Por conseguinte, a ocupação daqueles imensos e ricos territórios é insustentável com os elementos que
atualmente conta o país. Muitos há que, convencidos disso, propõem sua
venda ao Brasil, como única solução.
O
governo encontrou um meio eficaz, não só de ocupar e defender aqueles territórios,
como de comvertê-los em um centro de prosperidade, em uma fonte
importantíssima de riqueza que há de inundar gradualmente todo o resto do país,
mediante o estabelecimento de vias férreas e companhias de navegação. O grande
movimento de capitais e de energia industrial que se inicia há de marcar
indubitavelmente o princípio de uma nova era de progresso para a República.
Não escapou aos legisladores bolivianos o perigo
da absorção americana consequente ao arrendamento Aramayo: no parecer do
Congresso Nacional é prevista e estudada a hipótese e o relator frisa bem que “entre essa ameaça remota e a perda imediata
do território a que a que a Bolívia estaria condenada com as sucessivas
revoltas promovidas ou auxiliadas pelos interesses dos brasileiros, não havia que
hesitar”.
Em nota
ao nosso Ministro das Relações Exteriores, que faz alusão à eventual atitude do
Governo dos Estados Unidos de frente à repulsa do Governo do Brasil ao Bolivian
Syndicate, o Sr.
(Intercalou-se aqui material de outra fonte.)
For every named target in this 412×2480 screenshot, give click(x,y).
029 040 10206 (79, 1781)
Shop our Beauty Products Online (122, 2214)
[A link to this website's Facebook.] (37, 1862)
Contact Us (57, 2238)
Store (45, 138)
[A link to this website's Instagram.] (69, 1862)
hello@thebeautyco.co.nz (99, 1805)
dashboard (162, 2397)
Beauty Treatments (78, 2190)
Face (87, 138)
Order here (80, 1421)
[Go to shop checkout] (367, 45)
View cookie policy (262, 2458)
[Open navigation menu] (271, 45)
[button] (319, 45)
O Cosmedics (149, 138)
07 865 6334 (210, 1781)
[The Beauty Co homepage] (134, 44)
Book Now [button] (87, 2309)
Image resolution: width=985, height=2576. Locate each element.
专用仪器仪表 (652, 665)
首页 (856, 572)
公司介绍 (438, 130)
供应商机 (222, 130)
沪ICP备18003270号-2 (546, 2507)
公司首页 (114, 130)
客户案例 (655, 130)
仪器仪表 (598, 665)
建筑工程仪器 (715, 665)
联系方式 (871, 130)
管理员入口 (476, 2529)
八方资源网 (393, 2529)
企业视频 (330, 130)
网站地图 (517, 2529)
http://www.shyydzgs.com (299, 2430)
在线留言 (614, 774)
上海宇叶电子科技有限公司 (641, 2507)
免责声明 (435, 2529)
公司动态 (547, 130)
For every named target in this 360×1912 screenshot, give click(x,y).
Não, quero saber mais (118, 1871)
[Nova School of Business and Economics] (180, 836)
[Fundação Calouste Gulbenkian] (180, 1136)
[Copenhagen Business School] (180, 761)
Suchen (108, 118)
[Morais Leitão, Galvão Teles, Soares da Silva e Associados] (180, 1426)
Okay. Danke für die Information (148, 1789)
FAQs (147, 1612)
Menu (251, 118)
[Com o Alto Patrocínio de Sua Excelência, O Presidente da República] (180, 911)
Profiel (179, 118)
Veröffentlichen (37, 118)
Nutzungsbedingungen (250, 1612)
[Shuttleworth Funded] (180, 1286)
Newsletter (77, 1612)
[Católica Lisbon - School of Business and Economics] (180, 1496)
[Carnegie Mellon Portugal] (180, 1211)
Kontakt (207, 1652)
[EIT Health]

Page Bryan declarava, em suma, que o Governo Americano não
podia ser indiferente aos interesses dos seus nacionais. Entretanto, se desde a
publicidade do Contrato não podia restar dúvida quanto aos intuitos do Governo
Boliviano, os seus atos e negociações precedentes eram de molde a desviar a
vigilância do Governo Brasileiro. Com efeito, o confronto de alguns fatos é
expressivo.
Em
12.03.1900 [a 15 do mesmo mês e ano tinha o Sr. Aramayo as instruções para
negociar o arrendamento de todo o Território pelo período de 60 anos], o Sr.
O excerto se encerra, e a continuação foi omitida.